Cavities – Considering the increased plaque and gum problems caused by smoking, you’re also at higher risk for tooth decay. If you smoke, you’re putting your mouth at risk for three times as many cavities as those who don’t. Because the chemicals in tobacco products weaken the tooth’s protective enamel, teeth become more susceptible to bacteria, acids, and other destructive substances. With no protective layer, these substances cause decayed teeth and eventually it might spread down to the tooth root. This can be extremely painful and can cause teeth to become loose, requiring removal, and even falling out. This decay can also lead to infection with swelling and severe pain. Smoking causes a lack of oxygen in the blood, which your body needs in order to fight these infections.

Tooth sensitivities– Because smoking weakens or erodes tooth enamel, smoker’s teeth are often vulnerable and can become extremely sensitive to hot and cold temperatures. This can be quite painful and very restricting when it comes to food and drink.

Bad breath– It’s no surprise that smokers have bad breath and it’s not the kind you can get rid-off it, with a quick breath mint or chewing gum. Many chemicals pass through your oral cavity every time you smoke and many of them end up collecting on the surfaces inside your mouth. Smoking also contributes to bad breath by drying out your mouth, which can trigger gum infection and even irritate your sinuses.

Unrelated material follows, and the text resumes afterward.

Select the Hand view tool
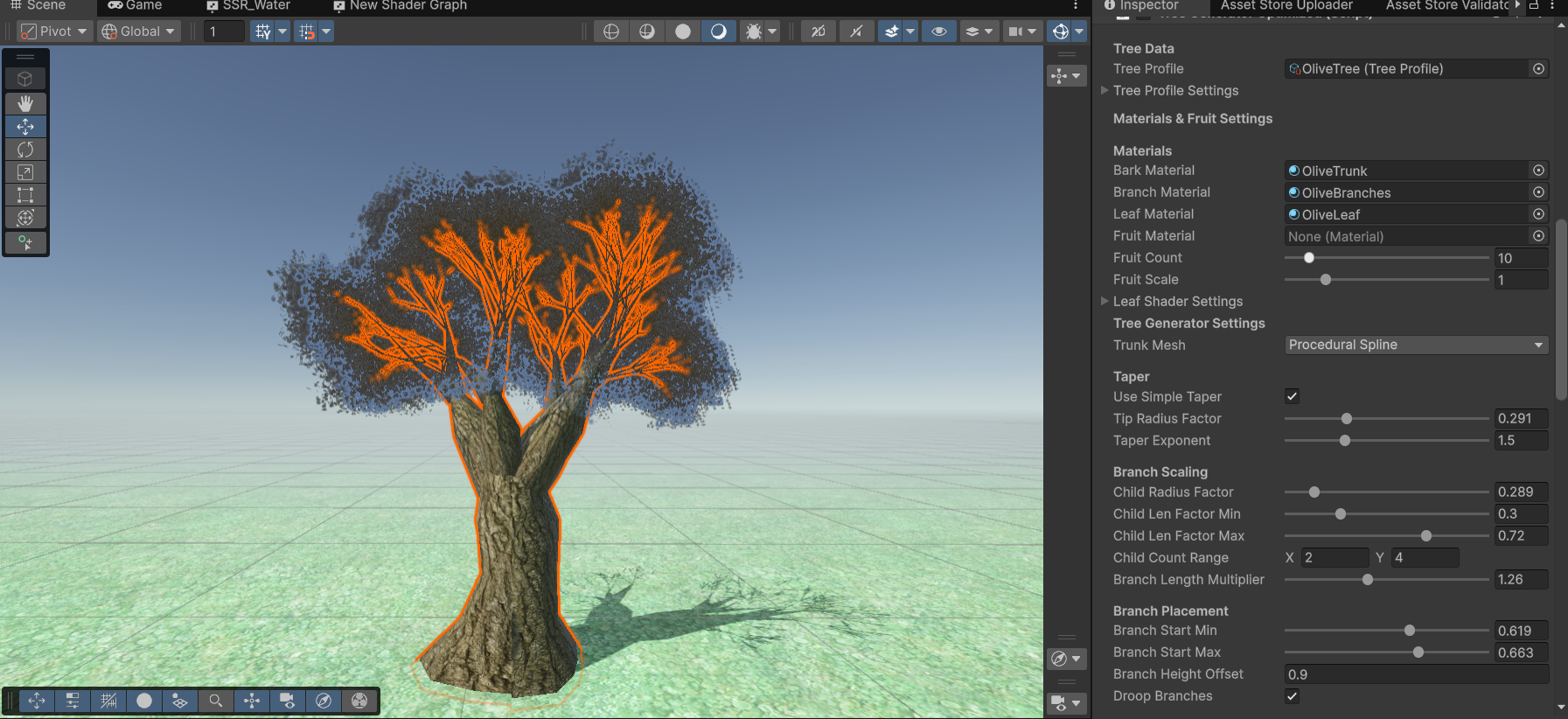 (x=25, y=103)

Stains– Smoking is well known for the yellowing effect it has on teeth. This discoloration is actually stains left by the nicotine and tar found in cigarettes and other tobacco products. Over time, this discoloration can seep into tiny cracks in the tooth enamel. That means that after several years of smoking, the staining may well be permanent.

Delayed healing – After a tooth extraction or other oral surgery can be seen after several years of smoking as it also cause change in the immune response.

Taste and smell– Often use of tobacco products over a long period of time may result in altered taste and smell sensation.

Tobacco users especially should visit their dentist regularly to have their oral health monitored closely. It’s important to keep in mind that the only truly effective treatment in restoring the health of a smoker’s mouth is to stop smoking. It usually takes a few times before you successfully quit smoking. Consult with your dentist or physician about nicotine replacement therapy. If you’ve just had your dental cleaning it’s a great time to quit, because your mouth feels fresh and clean.